JUST an update on a couple of subjects which appeared in this column last Friday.

You may recall that Mrs Judith Prentice of Stockport asked if anyone had information about a Bolton firm called Snowfecta. I had asked around and no-one seemed to know of it, and I must admit I thought that we were perhaps on a wild goose chase.

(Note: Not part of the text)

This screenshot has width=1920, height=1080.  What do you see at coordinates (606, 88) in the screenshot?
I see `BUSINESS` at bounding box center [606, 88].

However, I have heard from Mrs Marjorie Worthington, of Crompton Way, who tells me that in the 1940s, she recalls visiting her grandparents in Eckersley Road, Astley Bridge (behind where Kicks snooker hall now stands, but at the time it was Mayoh's Garage), and nearby was a firm which made Snowfecta soap powder. It was owned by a Mr Kenyon, who also lived in Eckersley Road, and Snowfecta was the brand name of his product. Mrs Worthington checked the details with her friend, Miss Lottie Warren, of Sherwood Street, near Seymour Road, whose brother David worked at the firm, and Miss Warren agreed with her. I then received a call from Mrs Doris Hackney, of Sharples, who also remembered Mr Kenyon and Snowfecta, but said the firm was going well before the 1940s. The firm was a wooden construction on the banks of the River Tonge, she said, "and my husband told me that on one occasion the shed slid into the river!" I bet there was plenty of lather around that day!

Also on Friday I printed a photograph of the gasometer in Lum Street. This has brought a message from former Bolton councillor John Monaghan, who tells me that during his apprenticeship at Leigh Tech, in 1951, "my tutor took great pains to inform me that a gasometer or manometer are instruments for measuring gas pressure. The tank which contains gas are called Gas Holders. This may be the reason that a street off Spa Road is called New Holder Street. The tutor also said that the word meter ending with 'er' indicated an instrument for measuring, and the word ending 're' a unit of measurement".